Substances polluting water
Water used in the agricultural, industrial and civil sectors often contains substances which will alter the ecosystem and hence must not be discharged directly into river flows. The most common polluting agents are the following.
Fecal pollutants: materials of fecal origin that reach water bodies through sewage discharges or introduction of zootechnical manure that hasn’t been adequately treated. If there is a high fecal type pollution, can be observed the presence of pathogen microorganisms in water that can cause diseases as cholera, typhus fever, viral hepatitis, etc.
Toxic inorganic substances: these are constituted by heavy metal ions that can poison or kill living organisms. Industries that employ these heavy metals during processing, must sanitize them to eliminate any heavy metal leftover before discharging water.
Inorganic harmful substances: there are substances constituted by phosphates and polyphosphates existing in detergents, fertilizers, compounds of nitrogen and phosphorus and in some industrial discharges. These substances cause eutrophication (see paragraph on eutrophication).
Unnatural organic substances: in this category are included weed killers, pesticides, insecticides, etc. These substances are convenient for agriculture but can pollute both water and soil. Among these substances are included also organic solvents used by industries, such as trichlorethylene, acetone, benzene, etc., which must be eliminated before water is discharged.

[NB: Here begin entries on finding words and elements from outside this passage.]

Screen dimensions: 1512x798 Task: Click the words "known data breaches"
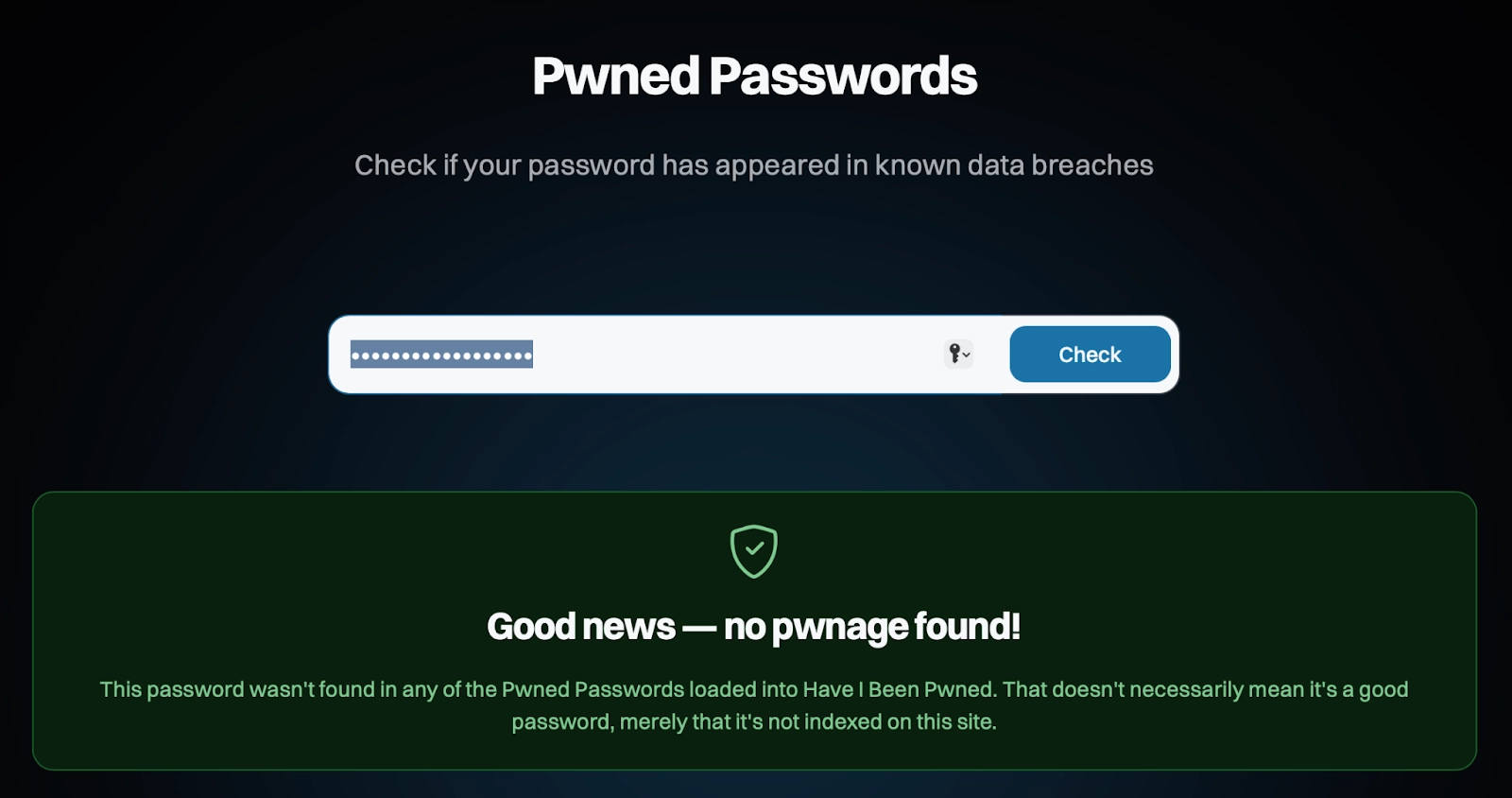pos(1014,165)
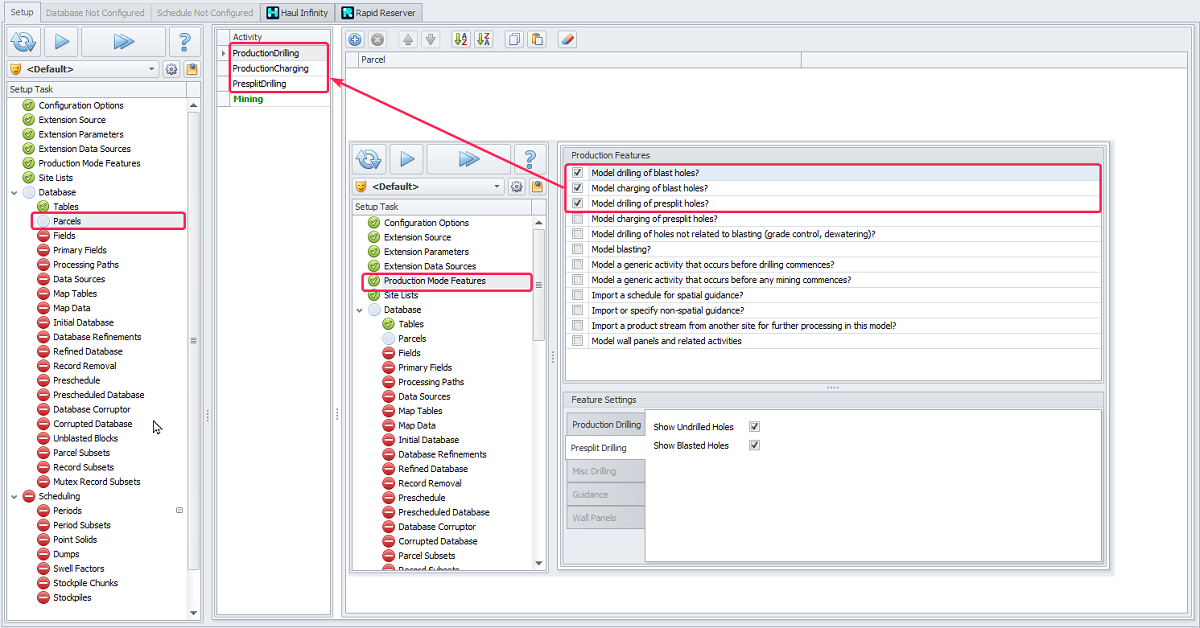1200x628 pixels.
Task: Click the move up arrow icon
Action: click(407, 40)
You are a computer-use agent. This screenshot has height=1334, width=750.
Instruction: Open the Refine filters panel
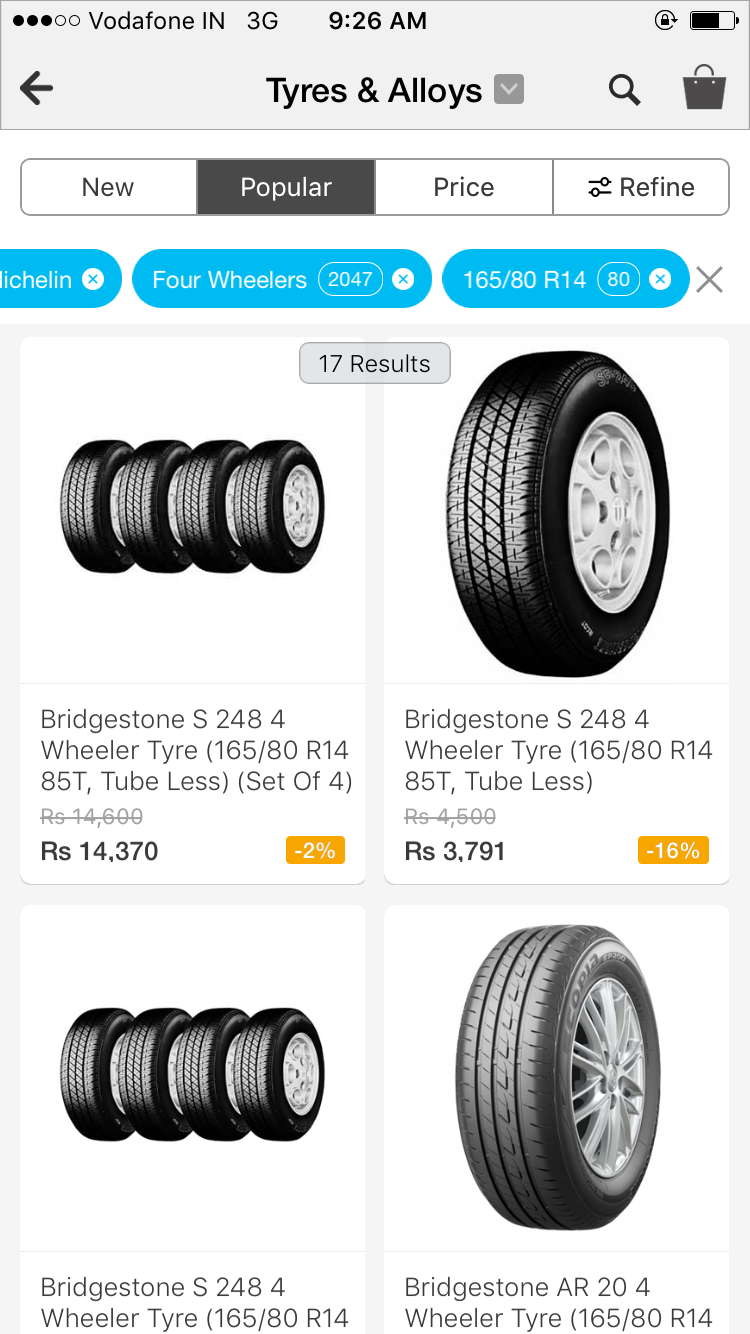point(641,187)
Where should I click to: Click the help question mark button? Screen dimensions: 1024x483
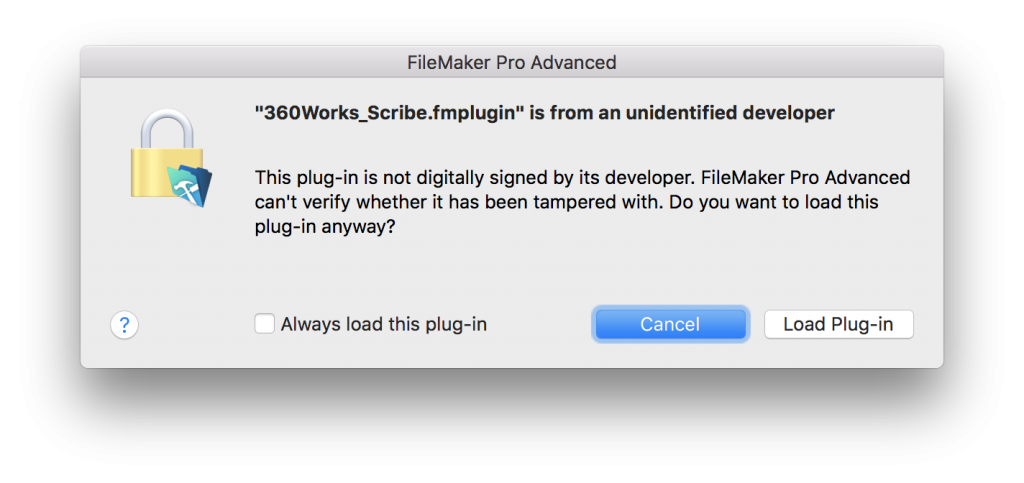[124, 324]
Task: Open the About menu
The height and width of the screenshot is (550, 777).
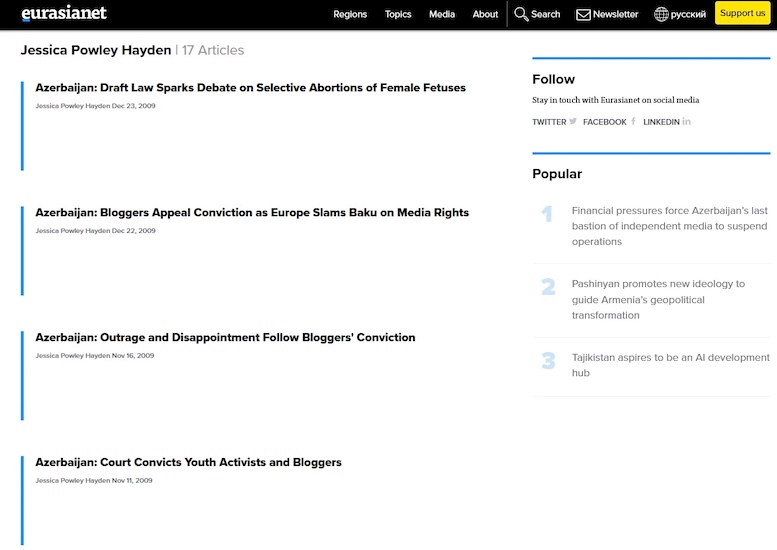Action: tap(485, 14)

Free oils and emulsifiers: these are insoluble, low density substances which for this reason form superficial oily film layers that prevent oxygen dissolution in water. It’s not a rare phenomenon and it can cause real ecological disasters. Suspended solids: creating a mixture of various kinds of substances that make water murky and prevent solar light from passing through. When they deposit deep on the bottom of a water body they obstruct vegetation growth.
Heat, acids and strong bases: originating especially from industrial discharges. They reduce the solubility of oxygen, modify the temperature and pH of the environment causing pathological alterations or the disappearance of living organisms or on the contrary the comparison of others.